→ WRITTEN PROBLEM: Copy out every item below word for word, keeping each line in its original order.

→ SUPPLIED RECORDS:

_ _ _ _ _

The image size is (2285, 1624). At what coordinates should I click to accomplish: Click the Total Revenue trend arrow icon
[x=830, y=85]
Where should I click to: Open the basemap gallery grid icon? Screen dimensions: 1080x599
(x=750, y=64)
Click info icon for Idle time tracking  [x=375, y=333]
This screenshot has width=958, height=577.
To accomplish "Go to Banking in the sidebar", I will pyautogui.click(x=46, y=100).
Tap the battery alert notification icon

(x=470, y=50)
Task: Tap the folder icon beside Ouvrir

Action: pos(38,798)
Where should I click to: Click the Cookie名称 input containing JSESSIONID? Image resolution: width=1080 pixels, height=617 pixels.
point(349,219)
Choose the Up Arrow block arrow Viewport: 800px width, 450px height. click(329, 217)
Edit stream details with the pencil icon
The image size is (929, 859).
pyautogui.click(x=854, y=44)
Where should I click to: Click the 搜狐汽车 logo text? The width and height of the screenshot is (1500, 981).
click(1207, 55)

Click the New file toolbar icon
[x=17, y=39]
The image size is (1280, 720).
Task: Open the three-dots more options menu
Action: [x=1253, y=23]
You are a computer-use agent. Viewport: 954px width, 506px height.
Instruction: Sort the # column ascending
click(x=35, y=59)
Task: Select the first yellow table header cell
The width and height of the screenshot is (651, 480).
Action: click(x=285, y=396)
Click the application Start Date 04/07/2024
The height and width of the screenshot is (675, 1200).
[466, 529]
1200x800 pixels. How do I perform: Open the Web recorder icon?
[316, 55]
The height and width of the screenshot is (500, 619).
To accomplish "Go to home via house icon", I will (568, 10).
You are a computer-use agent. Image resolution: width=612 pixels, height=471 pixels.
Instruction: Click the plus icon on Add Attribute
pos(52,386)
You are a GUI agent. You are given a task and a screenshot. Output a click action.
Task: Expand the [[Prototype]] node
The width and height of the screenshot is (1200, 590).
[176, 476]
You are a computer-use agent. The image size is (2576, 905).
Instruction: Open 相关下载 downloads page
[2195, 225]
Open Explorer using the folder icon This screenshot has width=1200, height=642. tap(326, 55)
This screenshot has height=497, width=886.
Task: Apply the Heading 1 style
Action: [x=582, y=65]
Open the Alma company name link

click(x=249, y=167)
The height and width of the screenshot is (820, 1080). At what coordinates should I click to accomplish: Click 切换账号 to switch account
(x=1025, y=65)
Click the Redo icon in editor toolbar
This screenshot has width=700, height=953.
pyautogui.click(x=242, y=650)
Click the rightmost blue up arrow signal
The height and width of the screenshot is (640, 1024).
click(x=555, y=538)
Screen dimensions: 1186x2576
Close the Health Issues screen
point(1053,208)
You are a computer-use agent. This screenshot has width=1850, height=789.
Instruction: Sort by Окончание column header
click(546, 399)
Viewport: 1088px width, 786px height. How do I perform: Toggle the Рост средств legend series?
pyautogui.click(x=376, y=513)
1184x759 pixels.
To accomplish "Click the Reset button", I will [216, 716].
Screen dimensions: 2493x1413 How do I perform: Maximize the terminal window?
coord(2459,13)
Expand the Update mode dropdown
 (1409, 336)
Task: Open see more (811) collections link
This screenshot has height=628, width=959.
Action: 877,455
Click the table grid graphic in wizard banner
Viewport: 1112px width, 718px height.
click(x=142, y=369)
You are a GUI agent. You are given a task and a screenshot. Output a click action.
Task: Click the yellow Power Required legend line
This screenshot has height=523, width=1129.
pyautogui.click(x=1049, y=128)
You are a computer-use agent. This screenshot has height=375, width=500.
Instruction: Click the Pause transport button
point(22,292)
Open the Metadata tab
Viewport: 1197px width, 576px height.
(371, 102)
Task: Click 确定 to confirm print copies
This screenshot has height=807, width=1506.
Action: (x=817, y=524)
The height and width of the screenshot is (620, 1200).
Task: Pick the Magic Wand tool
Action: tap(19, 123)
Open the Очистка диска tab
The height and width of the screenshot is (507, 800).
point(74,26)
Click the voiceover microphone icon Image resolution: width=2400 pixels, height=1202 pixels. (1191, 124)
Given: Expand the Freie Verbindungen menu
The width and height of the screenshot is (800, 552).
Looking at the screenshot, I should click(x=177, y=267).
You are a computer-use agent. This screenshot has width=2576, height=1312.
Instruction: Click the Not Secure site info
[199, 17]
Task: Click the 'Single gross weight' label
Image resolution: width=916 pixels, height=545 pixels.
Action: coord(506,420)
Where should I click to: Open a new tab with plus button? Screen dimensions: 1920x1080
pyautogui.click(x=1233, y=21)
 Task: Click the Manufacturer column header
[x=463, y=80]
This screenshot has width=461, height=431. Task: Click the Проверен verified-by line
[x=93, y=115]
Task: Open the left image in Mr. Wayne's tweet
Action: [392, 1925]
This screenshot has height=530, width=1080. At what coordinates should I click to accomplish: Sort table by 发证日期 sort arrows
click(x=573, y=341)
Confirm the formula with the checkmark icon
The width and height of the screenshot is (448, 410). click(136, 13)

_ _ _ _ _

→ ANSWER TO THIS PROBLEM:
The image size is (2285, 1624). At what coordinates should I click to accomplish: Click the Total Revenue trend arrow icon
[x=830, y=85]
Where should I click to: Open the basemap gallery grid icon? Screen dimensions: 1080x599
(x=750, y=64)
Click info icon for Idle time tracking  [x=375, y=333]
This screenshot has width=958, height=577.
To accomplish "Go to Banking in the sidebar", I will pyautogui.click(x=46, y=100).
Tap the battery alert notification icon

(x=470, y=50)
Task: Tap the folder icon beside Ouvrir

Action: pos(38,798)
Where should I click to: Click the Cookie名称 input containing JSESSIONID? Image resolution: width=1080 pixels, height=617 pixels.
point(349,219)
Choose the Up Arrow block arrow Viewport: 800px width, 450px height. click(329, 217)
Edit stream details with the pencil icon
The image size is (929, 859).
pyautogui.click(x=854, y=44)
Where should I click to: Click the 搜狐汽车 logo text? The width and height of the screenshot is (1500, 981).
click(1207, 55)

Click the New file toolbar icon
[x=17, y=39]
The image size is (1280, 720).
Task: Open the three-dots more options menu
Action: [x=1253, y=23]
You are a computer-use agent. Viewport: 954px width, 506px height.
Instruction: Sort the # column ascending
click(x=35, y=59)
Task: Select the first yellow table header cell
The width and height of the screenshot is (651, 480).
Action: click(x=285, y=396)
Click the application Start Date 04/07/2024
The height and width of the screenshot is (675, 1200).
[466, 529]
1200x800 pixels. How do I perform: Open the Web recorder icon?
[316, 55]
The height and width of the screenshot is (500, 619).
To accomplish "Go to home via house icon", I will (568, 10).
You are a computer-use agent. Image resolution: width=612 pixels, height=471 pixels.
Instruction: Click the plus icon on Add Attribute
pos(52,386)
You are a GUI agent. You are given a task and a screenshot. Output a click action.
Task: Expand the [[Prototype]] node
The width and height of the screenshot is (1200, 590).
[176, 476]
You are a computer-use agent. The image size is (2576, 905).
Instruction: Open 相关下载 downloads page
[2195, 225]
Open Explorer using the folder icon This screenshot has width=1200, height=642. tap(326, 55)
This screenshot has height=497, width=886.
Task: Apply the Heading 1 style
Action: [x=582, y=65]
Open the Alma company name link

click(x=249, y=167)
The height and width of the screenshot is (820, 1080). At what coordinates should I click to accomplish: Click 切换账号 to switch account
(x=1025, y=65)
Click the Redo icon in editor toolbar
This screenshot has width=700, height=953.
pyautogui.click(x=242, y=650)
Click the rightmost blue up arrow signal
The height and width of the screenshot is (640, 1024).
click(x=555, y=538)
Screen dimensions: 1186x2576
Close the Health Issues screen
point(1053,208)
You are a computer-use agent. This screenshot has width=1850, height=789.
Instruction: Sort by Окончание column header
click(546, 399)
Viewport: 1088px width, 786px height. How do I perform: Toggle the Рост средств legend series?
pyautogui.click(x=376, y=513)
1184x759 pixels.
To accomplish "Click the Reset button", I will [216, 716].
Screen dimensions: 2493x1413 How do I perform: Maximize the terminal window?
coord(2459,13)
Expand the Update mode dropdown
 (1409, 336)
Task: Open see more (811) collections link
This screenshot has height=628, width=959.
Action: 877,455
Click the table grid graphic in wizard banner
Viewport: 1112px width, 718px height.
click(x=142, y=369)
You are a GUI agent. You are given a task and a screenshot. Output a click action.
Task: Click the yellow Power Required legend line
This screenshot has height=523, width=1129.
pyautogui.click(x=1049, y=128)
You are a computer-use agent. This screenshot has height=375, width=500.
Instruction: Click the Pause transport button
point(22,292)
Open the Metadata tab
Viewport: 1197px width, 576px height.
(371, 102)
Task: Click 确定 to confirm print copies
This screenshot has height=807, width=1506.
Action: (x=817, y=524)
The height and width of the screenshot is (620, 1200).
Task: Pick the Magic Wand tool
Action: tap(19, 123)
Open the Очистка диска tab
The height and width of the screenshot is (507, 800).
point(74,26)
Click the voiceover microphone icon Image resolution: width=2400 pixels, height=1202 pixels. (1191, 124)
Given: Expand the Freie Verbindungen menu
The width and height of the screenshot is (800, 552).
Looking at the screenshot, I should click(x=177, y=267).
You are a computer-use agent. This screenshot has width=2576, height=1312.
Instruction: Click the Not Secure site info
[199, 17]
Task: Click the 'Single gross weight' label
Image resolution: width=916 pixels, height=545 pixels.
Action: coord(506,420)
Where should I click to: Open a new tab with plus button? Screen dimensions: 1920x1080
pyautogui.click(x=1233, y=21)
 Task: Click the Manufacturer column header
[x=463, y=80]
This screenshot has width=461, height=431. Task: Click the Проверен verified-by line
[x=93, y=115]
Task: Open the left image in Mr. Wayne's tweet
Action: [392, 1925]
This screenshot has height=530, width=1080. At what coordinates should I click to accomplish: Sort table by 发证日期 sort arrows
click(x=573, y=341)
Confirm the formula with the checkmark icon
The width and height of the screenshot is (448, 410). click(136, 13)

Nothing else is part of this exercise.